Over the years I’ve made lots of tutorials and documentation. The only thing that has really found traction is aTbRef. Tutorials that are abstract - neutral in content terms - get the feedback along the lines “this is too abstract, I’m just trying to write a book”. Taking a more content/workflow based approach the feedback is “this is about writing a novel, I just trying to implement a to-do system”.

I’ve also made a number of worked examples with detailed explanation and TBX for the end of each step. If anyone has done those right through I’m not aware of it. As the app is under constant growth and with the OS and other tech shifting beneath its feet, it’s a big job just to update old example files.

I get that people want better/different, but when phrased in terms of what isn’t liked it’s hard to figure what ‘better’ implies, especially with an open-ended tool. What’s really useful is feedback on things people tried to find but couldn’t and indeed what they expected to find (i.e. their intuition/assumptions).

It’s been pointed out quite rightly that expertise makes one forget the start experience and I’m very aware of this. That is why it helps to know what’s missing. Is it the order of explanation? The terminology? The degree of indexing/cross-reference? It needs the starter’s perspective.

I’m curious whether you mean to suggest a lack of coherent documentation. There’s tons of that, far more than I am able to process.

Tutorials are different. They’re scattered around in various places. But if you ask questions this whole forum becomes one big customized (and resource efficient) tutorial.

1 Like

Sumner, I think I understand what you’re saying but I’m not entirely sure.

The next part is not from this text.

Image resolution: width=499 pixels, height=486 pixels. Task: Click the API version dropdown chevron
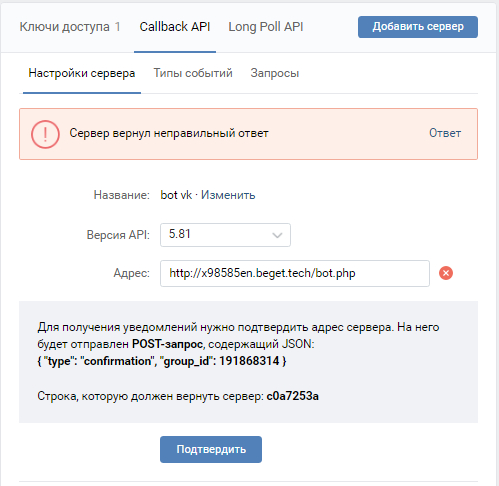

In one sense the forum might be viewed as a living tutorial. The act of posting and reading responses might be considered to be the tutorial in action. It’s a very resource efficient tutorial since a poster’s exact challenge is being addressed. Bravo to the community for that. But that’s not really a tutorial. A tutorial should guide the user. It shouldn’t have to be poked and prodded with questions to guide the presentation.

In an another sense the forum is an abysmal tutorial. If you choose not to ask a new question, but rather work through the existing forum posts to learn things, it would be easy to get lost. I don’t think you mean to suggest it is a resource efficient tutorial in this regard.

The forum is great but no substitute for documentation or tutorial.

Tutorials work best if the app (or its users) are trying to do one, or a small number of things. That describes neither tinderbox nor its users who vary widely in familiarity with tech(nical abstraction) or in their desired task. Based on experience, users are more outraged by tutorials covering someone else’s task but not their own than they by no tutorial. some here have the scars to prove that. Counter-intuitively perhaps, a lively and helpful forum is actually a pretty good solution.

The issue is partly that there are a lot of smart people here who are quite used quickly acquiring understanding of new things. Faced by something not so quick to understand it rapidly becomes a zero-sum game of who (i.e. someone else/thing) is to blame for this apparent failure. But, no foul; it’s a very human reaction. As @eastgate pointed out tonight (I forget in which thread) difficult tasks may seem simple—in the mind’s eye of their eventual outcome—but are still not simple to do at first attempt; some learning is required. I say acknowledging my own transition along that path from my initial use of the app to more considered use now.